Moral Of Galleon Insider-Trading Bust: Only Fools Try To Beat The Street
Stock trading is a zero-sum game. You cannot make money from trading without other people losing money.* In order to win the stock-picking game, therefore, you have to out-trade other traders. You have to beat the other traders by enough to offset your costs of research and trading (which are deducted from your returns). And you have to do this consistently, year after year after year.
Even without illegal inside information, your competition is intense. The hedge funds, mutual funds, and other professional traders you are competing with have, at a minimum:
- Professional analysts and traders with decades of experience who work 20 hours a day
- Huge industry Rolodexes filled with primary contacts at companies whose stocks they trade
- Research budgets that run into tens or hundreds of millions of dollars a year
- Dozens of Wall Street brokers calling all day with every scrap of info they can dig up
- Instant access to 100% of Wall Street research and analysts from hundreds of firms
- Proprietary research services that can cost hundreds of thousands of dollars a year
- High frequency trading computers that act on any market info in milliseconds
To win the stock-picking game, you have to consistently beat folks who have all of these advantages and more.

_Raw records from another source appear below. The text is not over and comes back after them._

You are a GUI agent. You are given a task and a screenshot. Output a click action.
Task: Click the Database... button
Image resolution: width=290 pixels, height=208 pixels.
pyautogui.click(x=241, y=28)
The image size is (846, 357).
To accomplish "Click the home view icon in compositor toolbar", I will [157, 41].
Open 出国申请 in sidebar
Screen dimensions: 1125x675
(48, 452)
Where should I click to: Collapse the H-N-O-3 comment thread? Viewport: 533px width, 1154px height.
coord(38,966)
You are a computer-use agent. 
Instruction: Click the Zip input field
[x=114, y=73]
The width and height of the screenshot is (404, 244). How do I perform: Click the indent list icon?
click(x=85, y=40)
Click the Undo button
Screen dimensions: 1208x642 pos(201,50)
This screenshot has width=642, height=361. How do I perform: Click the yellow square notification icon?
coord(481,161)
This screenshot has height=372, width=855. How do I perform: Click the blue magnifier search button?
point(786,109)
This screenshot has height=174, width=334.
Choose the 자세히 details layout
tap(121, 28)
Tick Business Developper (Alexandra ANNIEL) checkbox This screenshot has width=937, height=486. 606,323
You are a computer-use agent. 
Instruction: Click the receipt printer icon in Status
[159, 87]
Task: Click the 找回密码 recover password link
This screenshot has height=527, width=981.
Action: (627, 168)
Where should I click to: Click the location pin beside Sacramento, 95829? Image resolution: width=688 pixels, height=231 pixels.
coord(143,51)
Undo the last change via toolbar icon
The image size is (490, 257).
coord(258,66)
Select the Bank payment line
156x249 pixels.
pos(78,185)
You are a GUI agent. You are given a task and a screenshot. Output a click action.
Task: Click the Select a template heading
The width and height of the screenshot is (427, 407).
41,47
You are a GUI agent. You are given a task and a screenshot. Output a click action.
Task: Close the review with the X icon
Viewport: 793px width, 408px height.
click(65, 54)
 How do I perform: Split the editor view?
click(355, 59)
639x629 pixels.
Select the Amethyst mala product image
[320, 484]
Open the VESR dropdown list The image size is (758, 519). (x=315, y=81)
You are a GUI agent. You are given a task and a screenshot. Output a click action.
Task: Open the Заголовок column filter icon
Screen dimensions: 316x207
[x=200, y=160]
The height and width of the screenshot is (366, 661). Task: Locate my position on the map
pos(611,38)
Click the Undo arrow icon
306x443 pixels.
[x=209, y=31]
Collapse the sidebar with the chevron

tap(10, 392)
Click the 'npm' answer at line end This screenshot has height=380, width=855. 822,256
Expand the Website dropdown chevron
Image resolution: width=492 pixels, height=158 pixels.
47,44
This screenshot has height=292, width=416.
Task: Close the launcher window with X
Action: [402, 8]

And then there’s the sort of information that Galleon is alleged to have traded on. Yes, some of the information is clearly illegal inside information. The rest of it, however, is what is known on Wall Street as an “edge.”
Most hedge funds would describe most of the information Galleon traded on as “research.” Many would not trade without it—because then they would be like all the dumb suckers they’re trading against who don’t have an edge.